Charge and molecular weight heterogeneity of EDTA-extractable proteins from calf lens membranes.

The EDTA-extractable proteins (EEP) of calf lens fiber cell membranes have been further characterized. Fiber EEP has been purified by gel filtration and resolved into eight bands with molecular weights of 30-38 K dalton by SDS-polyacrylamide gel electrophoresis. For epithelial EEP the same range has been obtained. In agreement with these findings a value of 33 K has been determined for fiber EEP by Sephadex G200 thin-layer gel filtration, while 34 K dalton was found by high-performance gel permeation chromatography in combination with low-angle laser light scattering (HPGPC-LALLS).
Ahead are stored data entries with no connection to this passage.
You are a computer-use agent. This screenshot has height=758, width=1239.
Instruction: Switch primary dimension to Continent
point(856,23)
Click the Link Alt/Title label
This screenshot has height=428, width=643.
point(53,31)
The isoelectric focusing patterns of fiber and epithelial EEP show considerable charge heterogeneity. By two-dimensional electrophoresis the relation molecular weight-isoelectric point has been established for most EEP components. Peptide maps of the individual protein bands of fiber EEP differ from each other and from those of the beta Bp-, beta B1a- and beta B1b-crystallin bands, which have about the same molecular weight. From our results we conclude that EEP is not an oligomeric nor a multisubunit protein, but a collection of different extrinsic membrane proteins, biochemically unrelated to lens crystallins. The fact that removal of the cytoskeleton by urea-treatment of the membranes is a prerequisite for its isolation by EDTA or EGTA suggests that EEP is bound to the inner surface of the plasma membranes, probably via calcium.